Change Pattern and Influencing Variables of Self Image in Women after Hysterectomy: A Longitudinal Study

Friday, 3 August 2012: 8:50 AM

Ya-Ling Yang, RN, PhD
School of Nursing, National Taiwan University, Taipei, Taiwan

Learning Objective 1: understand the change pattern among the three aspects of the Self Image Scale was different. Feminine self is the less had been affected after hysterectomy.

Learning Objective 2: understand that a woman’s attitudes toward her uterus is more significantly influencing factor of the self image changing than other variables in hysterectomized woman.


This study aimed to explore the change pattern and influencing variables of self image over time in women with hysterectomy.


This was a concurrent prospective longitudinal study with four follow-up times. A total of 115 participants with benign gynecologic condition and scheduled surgery completed the required measurements. The instrument is the 13-item Self Image scale-Chinese version (SIS-C), a validated questionnaire with three-factor dimensions, was developed for this study. Higher scores indicated better perception of self image. The data were collected at 1 week, 1 month, 3 months, and 6 months after surgery in a medical center in the northern Taiwan. Marginal linear regression models using the generalized estimating equations method was applied to analyze the repeated measures data for estimating the effects of influencing variables on the change of self image over time after hysterectomy.

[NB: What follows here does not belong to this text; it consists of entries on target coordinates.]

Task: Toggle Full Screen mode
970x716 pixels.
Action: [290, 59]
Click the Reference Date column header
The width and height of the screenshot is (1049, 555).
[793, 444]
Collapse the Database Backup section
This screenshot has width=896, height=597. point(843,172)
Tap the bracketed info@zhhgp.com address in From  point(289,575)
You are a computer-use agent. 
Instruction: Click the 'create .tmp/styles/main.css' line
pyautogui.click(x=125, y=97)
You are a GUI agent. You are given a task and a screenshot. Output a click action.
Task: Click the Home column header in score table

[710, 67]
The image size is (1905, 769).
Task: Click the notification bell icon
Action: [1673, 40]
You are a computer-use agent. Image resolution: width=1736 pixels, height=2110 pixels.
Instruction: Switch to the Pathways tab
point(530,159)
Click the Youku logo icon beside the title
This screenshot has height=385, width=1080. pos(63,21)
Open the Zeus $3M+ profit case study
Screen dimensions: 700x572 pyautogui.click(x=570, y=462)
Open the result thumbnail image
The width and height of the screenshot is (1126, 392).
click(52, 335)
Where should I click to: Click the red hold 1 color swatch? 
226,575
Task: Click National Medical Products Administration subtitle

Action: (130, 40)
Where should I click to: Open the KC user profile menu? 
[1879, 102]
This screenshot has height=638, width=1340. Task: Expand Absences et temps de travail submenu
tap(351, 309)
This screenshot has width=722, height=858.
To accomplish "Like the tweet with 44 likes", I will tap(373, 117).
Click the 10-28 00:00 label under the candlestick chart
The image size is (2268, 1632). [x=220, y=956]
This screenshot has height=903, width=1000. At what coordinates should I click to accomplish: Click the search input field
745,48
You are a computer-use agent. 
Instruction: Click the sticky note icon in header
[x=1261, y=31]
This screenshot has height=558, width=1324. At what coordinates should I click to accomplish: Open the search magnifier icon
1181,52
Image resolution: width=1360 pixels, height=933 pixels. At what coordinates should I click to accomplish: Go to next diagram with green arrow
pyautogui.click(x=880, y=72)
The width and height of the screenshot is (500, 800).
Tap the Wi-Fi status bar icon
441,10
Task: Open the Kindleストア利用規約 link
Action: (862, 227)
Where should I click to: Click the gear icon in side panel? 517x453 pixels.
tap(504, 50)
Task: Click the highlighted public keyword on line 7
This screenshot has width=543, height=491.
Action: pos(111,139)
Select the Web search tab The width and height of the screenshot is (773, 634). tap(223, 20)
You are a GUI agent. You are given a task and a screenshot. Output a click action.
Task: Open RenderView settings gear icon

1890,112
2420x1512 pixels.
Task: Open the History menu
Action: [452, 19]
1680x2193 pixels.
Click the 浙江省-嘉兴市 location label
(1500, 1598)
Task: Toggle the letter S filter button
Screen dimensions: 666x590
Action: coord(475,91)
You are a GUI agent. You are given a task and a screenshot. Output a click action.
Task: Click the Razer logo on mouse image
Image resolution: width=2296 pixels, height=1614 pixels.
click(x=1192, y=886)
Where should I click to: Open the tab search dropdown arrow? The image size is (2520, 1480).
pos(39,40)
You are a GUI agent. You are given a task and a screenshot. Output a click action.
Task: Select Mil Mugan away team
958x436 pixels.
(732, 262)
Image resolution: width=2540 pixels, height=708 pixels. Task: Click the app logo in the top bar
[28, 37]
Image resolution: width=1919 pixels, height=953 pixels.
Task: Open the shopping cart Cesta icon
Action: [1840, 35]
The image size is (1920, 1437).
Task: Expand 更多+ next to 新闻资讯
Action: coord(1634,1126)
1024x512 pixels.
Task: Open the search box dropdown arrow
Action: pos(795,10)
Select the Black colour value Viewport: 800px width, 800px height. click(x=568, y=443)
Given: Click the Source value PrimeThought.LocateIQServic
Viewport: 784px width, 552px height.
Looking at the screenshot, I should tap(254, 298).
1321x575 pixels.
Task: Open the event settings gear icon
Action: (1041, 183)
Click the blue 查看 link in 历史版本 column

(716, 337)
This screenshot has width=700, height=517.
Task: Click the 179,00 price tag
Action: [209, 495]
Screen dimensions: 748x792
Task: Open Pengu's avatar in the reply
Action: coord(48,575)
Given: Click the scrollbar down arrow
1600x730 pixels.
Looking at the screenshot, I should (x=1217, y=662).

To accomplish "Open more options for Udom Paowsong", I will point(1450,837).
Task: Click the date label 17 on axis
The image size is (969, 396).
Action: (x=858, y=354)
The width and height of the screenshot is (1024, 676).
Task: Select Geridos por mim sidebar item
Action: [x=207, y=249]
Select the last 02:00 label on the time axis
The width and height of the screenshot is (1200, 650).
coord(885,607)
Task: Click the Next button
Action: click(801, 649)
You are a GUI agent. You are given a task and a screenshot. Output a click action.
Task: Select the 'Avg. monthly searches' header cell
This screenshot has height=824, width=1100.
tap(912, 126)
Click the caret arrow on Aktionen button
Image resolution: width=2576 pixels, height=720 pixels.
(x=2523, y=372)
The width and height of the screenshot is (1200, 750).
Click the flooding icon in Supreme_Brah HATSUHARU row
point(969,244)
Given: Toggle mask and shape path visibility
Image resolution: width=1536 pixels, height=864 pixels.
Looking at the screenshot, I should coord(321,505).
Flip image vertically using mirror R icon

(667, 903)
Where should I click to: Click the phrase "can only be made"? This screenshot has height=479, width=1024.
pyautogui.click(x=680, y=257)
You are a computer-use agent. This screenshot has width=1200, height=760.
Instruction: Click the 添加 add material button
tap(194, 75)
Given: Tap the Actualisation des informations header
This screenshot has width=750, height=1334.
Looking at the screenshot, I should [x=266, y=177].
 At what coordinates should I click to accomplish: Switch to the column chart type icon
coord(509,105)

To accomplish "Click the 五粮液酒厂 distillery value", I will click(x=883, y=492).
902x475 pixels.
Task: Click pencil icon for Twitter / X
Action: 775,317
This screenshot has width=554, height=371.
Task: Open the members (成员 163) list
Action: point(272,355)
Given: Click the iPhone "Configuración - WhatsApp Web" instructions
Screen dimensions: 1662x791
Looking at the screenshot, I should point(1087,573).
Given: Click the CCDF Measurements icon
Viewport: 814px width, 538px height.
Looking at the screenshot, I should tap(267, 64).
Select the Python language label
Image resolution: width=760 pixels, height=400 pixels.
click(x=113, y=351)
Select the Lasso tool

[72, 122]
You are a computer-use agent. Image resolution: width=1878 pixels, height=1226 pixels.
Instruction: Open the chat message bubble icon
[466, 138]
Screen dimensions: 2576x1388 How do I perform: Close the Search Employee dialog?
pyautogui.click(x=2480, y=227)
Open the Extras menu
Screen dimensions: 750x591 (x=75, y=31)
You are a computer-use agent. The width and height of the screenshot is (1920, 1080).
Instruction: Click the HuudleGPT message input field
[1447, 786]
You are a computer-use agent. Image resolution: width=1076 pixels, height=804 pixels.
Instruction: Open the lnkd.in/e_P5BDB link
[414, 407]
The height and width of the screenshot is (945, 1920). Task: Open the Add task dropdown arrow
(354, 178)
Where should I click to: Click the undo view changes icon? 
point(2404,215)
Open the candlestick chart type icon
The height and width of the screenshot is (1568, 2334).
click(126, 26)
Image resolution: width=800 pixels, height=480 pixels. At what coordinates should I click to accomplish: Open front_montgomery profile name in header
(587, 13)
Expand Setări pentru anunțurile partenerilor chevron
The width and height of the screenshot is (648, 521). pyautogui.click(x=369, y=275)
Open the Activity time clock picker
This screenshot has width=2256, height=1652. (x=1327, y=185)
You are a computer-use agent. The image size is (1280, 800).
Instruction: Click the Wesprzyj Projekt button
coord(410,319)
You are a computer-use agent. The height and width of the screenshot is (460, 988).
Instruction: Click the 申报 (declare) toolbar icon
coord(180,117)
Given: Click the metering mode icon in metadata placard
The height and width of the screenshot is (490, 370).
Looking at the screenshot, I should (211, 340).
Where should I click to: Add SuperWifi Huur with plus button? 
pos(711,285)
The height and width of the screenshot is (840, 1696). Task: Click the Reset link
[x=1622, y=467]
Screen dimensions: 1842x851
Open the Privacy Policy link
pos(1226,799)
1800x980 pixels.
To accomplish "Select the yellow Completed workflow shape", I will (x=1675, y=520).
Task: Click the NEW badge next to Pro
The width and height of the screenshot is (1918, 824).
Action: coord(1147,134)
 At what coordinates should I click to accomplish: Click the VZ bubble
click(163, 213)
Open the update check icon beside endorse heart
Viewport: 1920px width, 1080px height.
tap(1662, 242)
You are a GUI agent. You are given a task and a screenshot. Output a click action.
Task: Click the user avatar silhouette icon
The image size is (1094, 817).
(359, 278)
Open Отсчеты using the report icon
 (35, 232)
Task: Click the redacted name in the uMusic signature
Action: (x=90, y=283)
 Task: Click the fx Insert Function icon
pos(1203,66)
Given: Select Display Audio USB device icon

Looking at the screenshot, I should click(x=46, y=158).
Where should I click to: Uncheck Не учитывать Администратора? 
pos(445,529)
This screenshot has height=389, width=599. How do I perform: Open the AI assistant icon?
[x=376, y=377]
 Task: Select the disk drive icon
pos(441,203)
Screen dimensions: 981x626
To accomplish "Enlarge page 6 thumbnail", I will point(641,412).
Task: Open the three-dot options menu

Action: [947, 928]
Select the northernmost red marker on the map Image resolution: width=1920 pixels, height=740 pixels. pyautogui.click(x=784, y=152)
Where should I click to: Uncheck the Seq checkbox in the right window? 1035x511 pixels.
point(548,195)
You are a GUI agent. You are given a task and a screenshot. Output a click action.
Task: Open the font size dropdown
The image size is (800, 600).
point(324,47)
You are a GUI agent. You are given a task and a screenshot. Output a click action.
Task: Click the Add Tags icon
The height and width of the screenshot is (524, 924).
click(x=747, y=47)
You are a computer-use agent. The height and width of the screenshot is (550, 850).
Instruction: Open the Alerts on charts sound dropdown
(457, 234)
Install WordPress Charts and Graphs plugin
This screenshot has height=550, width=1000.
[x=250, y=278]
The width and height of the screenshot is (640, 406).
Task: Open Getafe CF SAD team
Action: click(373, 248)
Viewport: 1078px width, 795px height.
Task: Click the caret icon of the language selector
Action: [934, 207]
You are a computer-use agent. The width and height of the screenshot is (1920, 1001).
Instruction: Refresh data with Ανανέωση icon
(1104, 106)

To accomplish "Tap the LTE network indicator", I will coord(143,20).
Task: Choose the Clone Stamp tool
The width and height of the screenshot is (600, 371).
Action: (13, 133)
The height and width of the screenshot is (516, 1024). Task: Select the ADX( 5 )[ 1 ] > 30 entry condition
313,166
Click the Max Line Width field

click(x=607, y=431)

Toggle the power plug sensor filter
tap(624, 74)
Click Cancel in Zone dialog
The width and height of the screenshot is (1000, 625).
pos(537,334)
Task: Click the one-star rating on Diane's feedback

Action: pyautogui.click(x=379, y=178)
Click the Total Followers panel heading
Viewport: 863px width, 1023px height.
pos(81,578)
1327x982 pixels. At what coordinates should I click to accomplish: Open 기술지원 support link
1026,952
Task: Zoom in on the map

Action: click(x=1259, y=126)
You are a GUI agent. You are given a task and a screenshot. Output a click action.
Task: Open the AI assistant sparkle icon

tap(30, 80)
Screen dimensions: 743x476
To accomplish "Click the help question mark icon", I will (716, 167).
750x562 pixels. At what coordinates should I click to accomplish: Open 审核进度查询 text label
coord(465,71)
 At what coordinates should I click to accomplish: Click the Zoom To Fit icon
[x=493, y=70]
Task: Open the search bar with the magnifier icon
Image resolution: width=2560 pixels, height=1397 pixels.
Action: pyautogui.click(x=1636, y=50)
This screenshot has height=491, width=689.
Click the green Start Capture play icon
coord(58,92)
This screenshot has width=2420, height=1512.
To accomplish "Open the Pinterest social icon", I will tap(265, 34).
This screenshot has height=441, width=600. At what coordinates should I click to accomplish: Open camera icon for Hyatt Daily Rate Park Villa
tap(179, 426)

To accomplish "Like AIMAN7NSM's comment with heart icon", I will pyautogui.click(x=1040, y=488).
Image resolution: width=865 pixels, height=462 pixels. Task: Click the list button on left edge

Some participants received laparoscopic hysterectomy (n = 59), whereas the others received abdominal hysterectomy (n = 56). There was no significant difference in the demographic and clinical characteristics between those two treatment groups before surgery. The mean age of all participant was 43.9 years. Most of them recognized uterus as an important symbol of femininity and as a functioning organ in childbearing. The mean total scores of SIS-C was significantly improved over time after hysterectomy. The change patterns of the three factor scores derived from the SIS-C over time were different. The surgical method only affected factor 1 (the reconfiguring of body image) of the SIS-C. The woman’s attitudes toward her uterus were crucial to affect the three dimensions of the SIS-C after hysterectomy.


Hysterectomy affected women’s self image. The major influencing variable was their attitudes toward the  uteri. This result was vital for the preoperative assessing and the postoperative counseling about the adjustment of self image in women contemplating hysterectomy.